The third in a troika of Southern-centric restaurants to open this fall, Olamaie was perhaps the most highly anticipated thanks to a series of splashy pop-ups and a long-delayed opening. Tucked into a refurbished cottage that once housed the beloved Mars and Sagra restaurants, Olamaie, the brainchild of chefs Michael Fojtasek and Grae Nonas, specializes in modern Southern food inspired by a namesake grandmother and local ingredients.
You'd expect a restaurant inspired by Southern grandmas to be cozy and homey, but Olamaie doesn't look or feel like any granny's house I've ever been to. This is Atlantic-coast Southern, evoking images of artisanal boiled peanuts and hoarded Civil War silver. The decor is austere yet serene in cool grays, ripped from the pages of Garden & Gun magazine (or the Restoration Hardware catalog). If anything, the decor does its job in setting the reserved tone for "modern Southern cuisine."
Likewise, you're not going to get heaping plates of fried meat and stewed greens here. Instead, you'll get artfully plated, modest portions of high-end ingredients. Because Fojtasek and Nonas choose to let seasonality drive the menu, it's possible to never have the same thing twice. From an assortment of small shared starter plates, the star player is the chilled Gulf blue crab with Carolina Gold rice served with a daub of butternut squash pudding and turnip accents ($18). The nuttiness of the heirloom grain danced elegantly with the mellow oceanic notes of the crab; the chefs would do well to keep this one in rotation.
Of the vegetable choices, Carol Ann's greens and shaved beets salad ($14) with hen-of-the-woods mushrooms and Pure Luck chèvre was a hit while the Olamaie pickles ($6), consisting of sliced and whole okra and chunks of red onion, were just fine. We were stymied, however, by the whipped pork fat smeared on the side of the plate. Were we meant to drag our pickles through it? Is that a thing? Why would we want to do that to our pickles? "It's like eating ChapStick," said my friend.

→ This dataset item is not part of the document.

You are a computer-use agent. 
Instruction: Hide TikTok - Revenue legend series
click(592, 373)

Bridging the gap between starters and entrées are the much-lauded "secret" biscuits, which went up in price in between our visits, from $9 to $10 for a basket of three. Served with a ramekin of lightly salted honey butter, they are quite tasty if not transcendent. Indeed, there are very few biscuits on this planet that warrant a price tag north of $3 each, and the fetishization of this humble staple of po' folks' cooking feels kind of gross.

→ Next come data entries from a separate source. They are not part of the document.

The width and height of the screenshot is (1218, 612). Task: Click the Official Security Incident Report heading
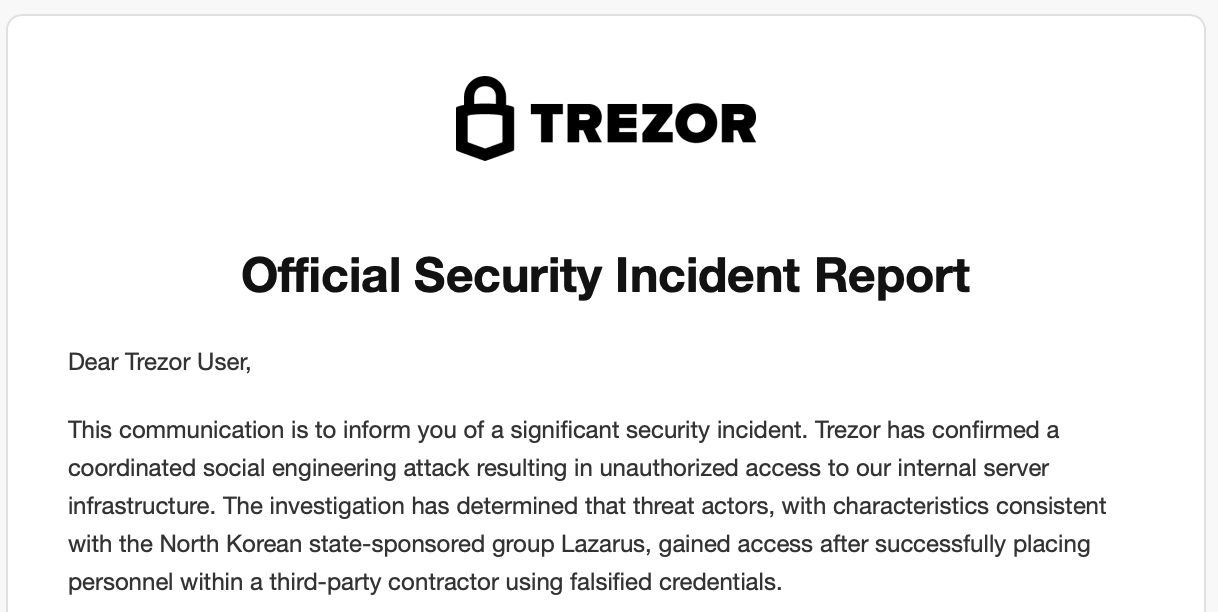coord(606,275)
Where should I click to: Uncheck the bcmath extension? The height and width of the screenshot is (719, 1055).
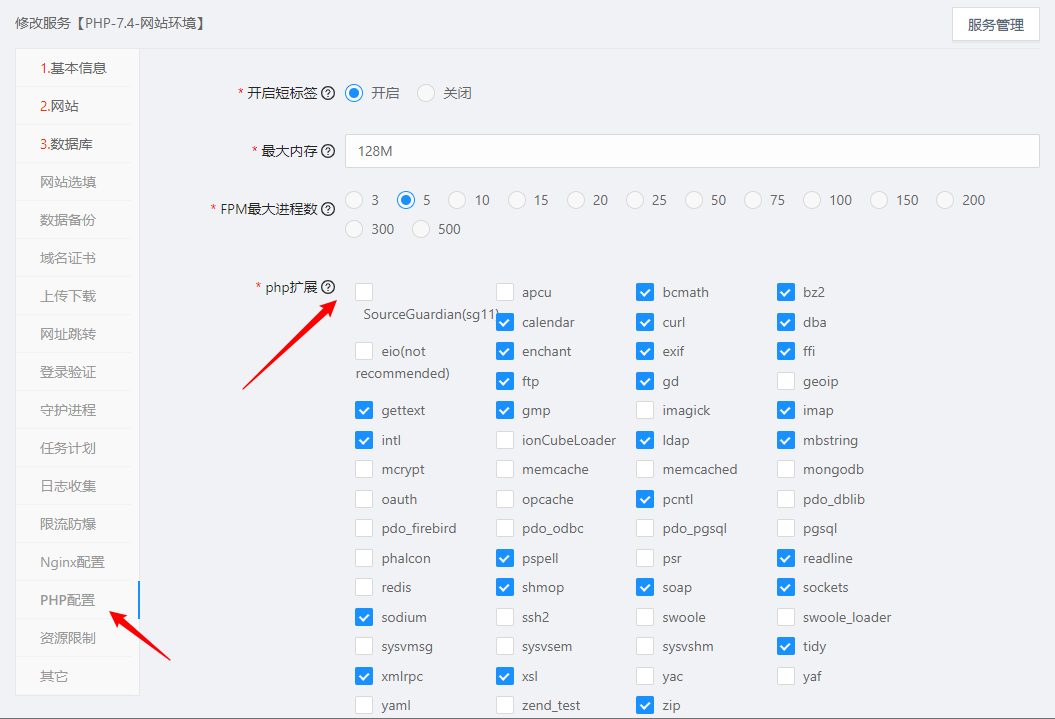click(645, 292)
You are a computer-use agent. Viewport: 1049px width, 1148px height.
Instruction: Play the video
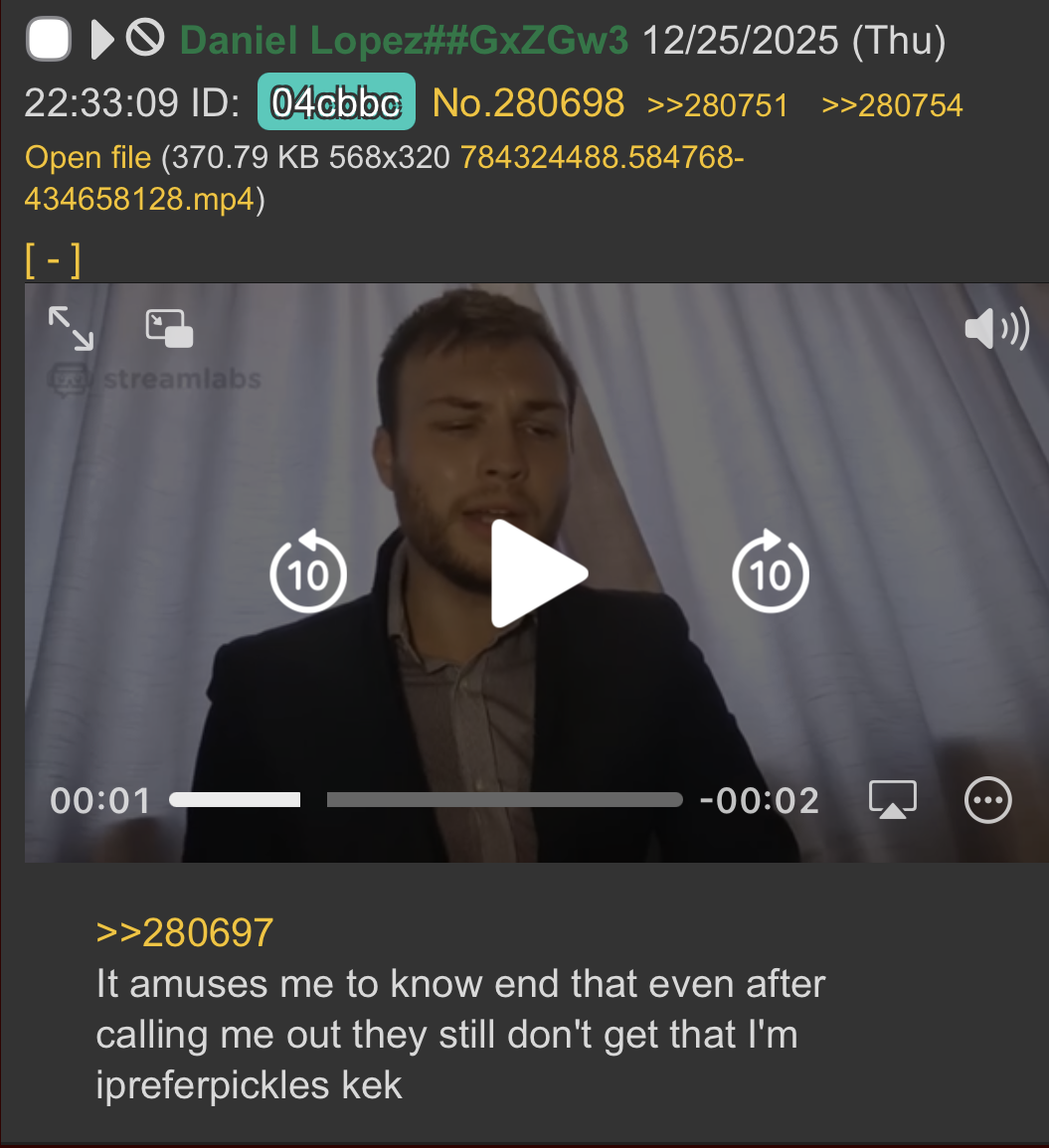(x=538, y=574)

But enough of the soapbox. Let's talk about the real problems at Olamaie: the entrées. This half of the menu demonstrates the very definition of "hit and miss." The rotating, seasonal menu is a mixed blessing, because if it were a static offering, I wouldn't ever order anything but the Smoky Hen of the Woods ($23). It's the best vegetarian dish I've had in Austin, period. It's an unusual stew of field peas and mushrooms that is both hearty and flavorful. Simply put, the dish is a revelation and I look forward to its return to the menu.
Of course, the problem with setting the bar so high is that the less successful dishes are that much more disappointing. For example, the Dewberry Hills Farms chicken roulade ($28) was bland and tasteless, and did no justice to such a carefully chosen ingredient. The roasted king trumpet mushroom ($25) was a parsimonious helping of mushroom slices atop broccoli greens and a mound of large pastry crumbs meant to evoke spaetzle dumplings. While the potlikker dressing the tiny dish was pleasantly tart, I was bored. The only other winning dish we sampled at Olamaie was the Wagyu bavette steak ($32). The kitchen did a lovely job with a typically tough cut; it had a nice sear with a mid-rare center and very good flavor. A rotating, seasonal focus requires an agility with ingredients that isn't quite there yet in the Olamaie kitchen; I'd rather see them doing the same five things really well than doing 80 things inconsistently, especially at this price point.
The same holds true for the limited dessert offerings. While we enjoyed the apple pie ($8), a beauty queen of a pastry that tasted as good as it looked, the Arnold Palmer cake ($9), made with Zhi tea and Meyer lemon, was less successful. It wanted more lemon curd, and the cake itself was dry and dense. It tasted and felt like a cruel health-food interpretation of something much more pleasurable. But the cocktails were inventive; my favorite was the Antebellum ($11), a sassy twist on the Cosmopolitan.
Service at Olamaie might be the unkindest cut. While the host staff are warm and friendly, the hospitality ends there. On multiple visits we received competent if indifferent service; one server rushed us out the door in less than an hour while another drew out our meal to nearly two hours. Neither one of them made us feel particularly welcome. What would Grandma say?
Ultimately, I'm ambivalent about Olamaie. We ate some truly delicious food in an elegant environment, but I came away feeling like something was missing. In its emphasis on modern Southern cuisine, Olamaie falls short on Southern comfort.